Fisher Boatworks was boatyard in Detroit, Michigan founded in 1937 by William P. Fisher. The Fisher Boatworks site was first the Russell J. Pouliot Boat Works founded in the 1930s. Fisher Boatworks built many Submarine chaser boats for World War II. They are also known for building one of first Prototype PT boats: PT-3 and PT-3. Fisher Boatworks closed after the war in 1945. The boatyard was on Motor Boat Lane, now the Gregory Marina on the Detroit River of the Waterworks Park.

==PT boats==

PT-3 and PT-4 were built by Fisher Boatworks 1940 The to boats were 59-foot US Navy prototype Torpedo Boat. They had a displacement 25 tons and top speed of 30 kts. Two 1,350 hp Packard gasoline engines with two shafts. Had a beam of 18 feet. George Crouch designed PT-1 and PT-2 in 1939.
- PT-3 Laid down 1 August 1939, launched 18 April 1940, and completed 20 June 1940
- PT-4 Laid down 5 August 1939, launched 19 April 1940, and completed 20 June 1940

The PT-3 and PT-3 design was not used in the final production of PT boats, as long and larger boat designs were used, 70-foot, 78-foot and 80-foot.

==Boats==
  - PT Boats:
- PT-3 Placed in service 24 July 1940 and assigned to Motor Torpedo Boat Squadron ONE (MTBRon 1) for evaluations. MTBRon 1, was under the command of Lt. Earl S. Caldwell. MTBRon 1 was the first PT squadron commissioned and originally was made up of experimental boats PT-3 was transferred 19 April 1942 to the Royal Navy and reclassified HM MTB-273, but the transfer to the Royal Navy was canceled, transferred to the Royal Canadian Air Force and named Bras D'Or (M-413) for use as a High Speed Rescue Boat, reclassified B-119. Returned to U.S. Navy 10 April 1945. Transferred to the War Shipping Administration 2 May 1946, and sold. In 2012 was at Flanigan Brothers Boatyard, in Fairton, New Jersey, for restoration.

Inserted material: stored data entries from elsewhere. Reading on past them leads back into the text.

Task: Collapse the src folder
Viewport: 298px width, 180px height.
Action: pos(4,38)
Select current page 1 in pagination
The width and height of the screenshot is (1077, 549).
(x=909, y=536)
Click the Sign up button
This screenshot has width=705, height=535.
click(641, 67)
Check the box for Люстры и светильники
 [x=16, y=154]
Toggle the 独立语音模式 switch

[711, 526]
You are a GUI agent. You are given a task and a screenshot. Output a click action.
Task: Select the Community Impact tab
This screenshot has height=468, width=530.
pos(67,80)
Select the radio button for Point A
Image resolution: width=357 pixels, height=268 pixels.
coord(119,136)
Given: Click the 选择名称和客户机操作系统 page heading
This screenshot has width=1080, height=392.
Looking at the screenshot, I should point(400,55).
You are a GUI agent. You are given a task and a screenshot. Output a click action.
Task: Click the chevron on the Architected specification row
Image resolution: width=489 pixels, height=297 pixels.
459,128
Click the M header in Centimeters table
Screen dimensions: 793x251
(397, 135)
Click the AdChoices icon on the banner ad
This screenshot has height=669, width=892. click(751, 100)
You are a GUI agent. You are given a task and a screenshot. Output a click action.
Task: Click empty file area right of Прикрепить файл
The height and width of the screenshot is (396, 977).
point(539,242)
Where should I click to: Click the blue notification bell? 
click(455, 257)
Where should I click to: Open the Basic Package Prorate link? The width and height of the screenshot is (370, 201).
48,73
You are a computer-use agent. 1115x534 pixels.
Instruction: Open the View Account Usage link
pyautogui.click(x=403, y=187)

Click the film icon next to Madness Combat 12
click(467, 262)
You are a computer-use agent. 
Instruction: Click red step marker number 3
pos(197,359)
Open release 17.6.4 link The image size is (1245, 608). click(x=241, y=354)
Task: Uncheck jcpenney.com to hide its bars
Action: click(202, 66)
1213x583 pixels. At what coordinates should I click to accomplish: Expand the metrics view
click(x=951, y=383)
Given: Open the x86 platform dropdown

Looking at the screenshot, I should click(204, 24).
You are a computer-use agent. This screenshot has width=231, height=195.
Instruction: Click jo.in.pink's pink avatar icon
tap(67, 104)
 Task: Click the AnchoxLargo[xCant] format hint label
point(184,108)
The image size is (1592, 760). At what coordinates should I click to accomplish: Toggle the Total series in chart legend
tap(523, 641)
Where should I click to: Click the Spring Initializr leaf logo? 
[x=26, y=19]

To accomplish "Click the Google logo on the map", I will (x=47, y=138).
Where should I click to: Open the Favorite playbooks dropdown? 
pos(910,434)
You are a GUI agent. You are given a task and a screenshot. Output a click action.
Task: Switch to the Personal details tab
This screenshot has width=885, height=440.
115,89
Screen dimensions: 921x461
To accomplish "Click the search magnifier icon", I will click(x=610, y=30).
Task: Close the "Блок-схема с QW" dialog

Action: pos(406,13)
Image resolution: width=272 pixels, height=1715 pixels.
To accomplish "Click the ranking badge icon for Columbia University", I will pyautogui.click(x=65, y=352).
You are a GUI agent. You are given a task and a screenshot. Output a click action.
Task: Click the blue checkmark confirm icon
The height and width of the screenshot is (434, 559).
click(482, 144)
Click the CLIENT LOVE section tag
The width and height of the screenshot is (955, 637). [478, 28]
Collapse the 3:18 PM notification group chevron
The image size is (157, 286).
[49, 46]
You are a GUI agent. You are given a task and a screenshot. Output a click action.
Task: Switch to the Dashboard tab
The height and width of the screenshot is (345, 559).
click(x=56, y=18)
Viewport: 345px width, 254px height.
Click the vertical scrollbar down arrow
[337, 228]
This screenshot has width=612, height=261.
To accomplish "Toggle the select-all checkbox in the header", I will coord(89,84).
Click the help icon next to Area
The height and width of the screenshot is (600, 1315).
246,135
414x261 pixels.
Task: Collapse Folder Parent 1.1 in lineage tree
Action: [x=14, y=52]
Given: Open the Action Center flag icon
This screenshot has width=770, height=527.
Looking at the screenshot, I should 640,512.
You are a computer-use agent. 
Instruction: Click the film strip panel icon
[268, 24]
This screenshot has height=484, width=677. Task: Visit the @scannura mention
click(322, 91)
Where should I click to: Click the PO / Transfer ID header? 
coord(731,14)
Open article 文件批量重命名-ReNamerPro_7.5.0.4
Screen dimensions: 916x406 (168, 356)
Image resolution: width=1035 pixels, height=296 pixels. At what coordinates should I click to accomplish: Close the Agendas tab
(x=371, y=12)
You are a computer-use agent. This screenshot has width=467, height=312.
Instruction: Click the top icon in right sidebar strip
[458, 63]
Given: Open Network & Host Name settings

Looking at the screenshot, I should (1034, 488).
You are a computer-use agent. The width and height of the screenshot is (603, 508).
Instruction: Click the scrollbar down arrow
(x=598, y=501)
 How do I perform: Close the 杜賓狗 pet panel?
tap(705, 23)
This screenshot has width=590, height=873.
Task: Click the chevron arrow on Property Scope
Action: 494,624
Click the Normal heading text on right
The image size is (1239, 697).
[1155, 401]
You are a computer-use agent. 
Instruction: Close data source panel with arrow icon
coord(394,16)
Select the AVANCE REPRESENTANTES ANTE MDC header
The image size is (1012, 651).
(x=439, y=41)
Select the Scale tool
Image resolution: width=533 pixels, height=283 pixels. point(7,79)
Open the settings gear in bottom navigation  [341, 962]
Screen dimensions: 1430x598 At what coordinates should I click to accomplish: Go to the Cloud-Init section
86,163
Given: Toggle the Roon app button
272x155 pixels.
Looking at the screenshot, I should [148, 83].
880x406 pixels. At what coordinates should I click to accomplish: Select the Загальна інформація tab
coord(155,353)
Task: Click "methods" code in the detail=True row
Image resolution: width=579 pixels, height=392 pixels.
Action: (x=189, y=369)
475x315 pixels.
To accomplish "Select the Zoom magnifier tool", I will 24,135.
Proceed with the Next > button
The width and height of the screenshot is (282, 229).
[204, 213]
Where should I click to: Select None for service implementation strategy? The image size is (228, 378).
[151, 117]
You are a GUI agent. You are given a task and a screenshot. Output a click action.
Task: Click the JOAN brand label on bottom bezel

- PT-4 Placed in service and assigned to Motor Torpedo Boat Squadron ONE (MTBRon 1). Given nickname The "Old Faithful, and also Get In Step. She was transferred to the Royal Navy 11 March 1941 and reclassified HM MTB-274. But transfer to the Royal Navy canceled 19 April 1941. Transferred instead to the Royal Canadian Air Force and named RCAF Osoyoos (M 414) and used as a High Speed Rescue Boat, reclassified B-120. Returned to U.S. Navy custody on 14 June 1945, transferred to the War Shipping Administration in October 1946, fate unknown, may have been scrapped.

  - Submarine chasers, 136 tons, 110-feet
- SC-453 to SC 721
- SC 1347 to SC 1350 US Navy built from 1940 to 1943.
  - Some Submarine chaser boats:
- MV Cape Pine
- HNoMS Hitra
- USS SC-499
- USS SC-500
- SC-715 is owned by Ronan Oger in Garden Bay, British Columbia Canada.
- SC-1349 was scuttled off of Guam 20 June 1946
- Under Lend-Lease six of the Submarine chaser were sent to the Soviet Union.
- After the war 8 of the Submarine chaser boats became United States Coast Guard patrol boats.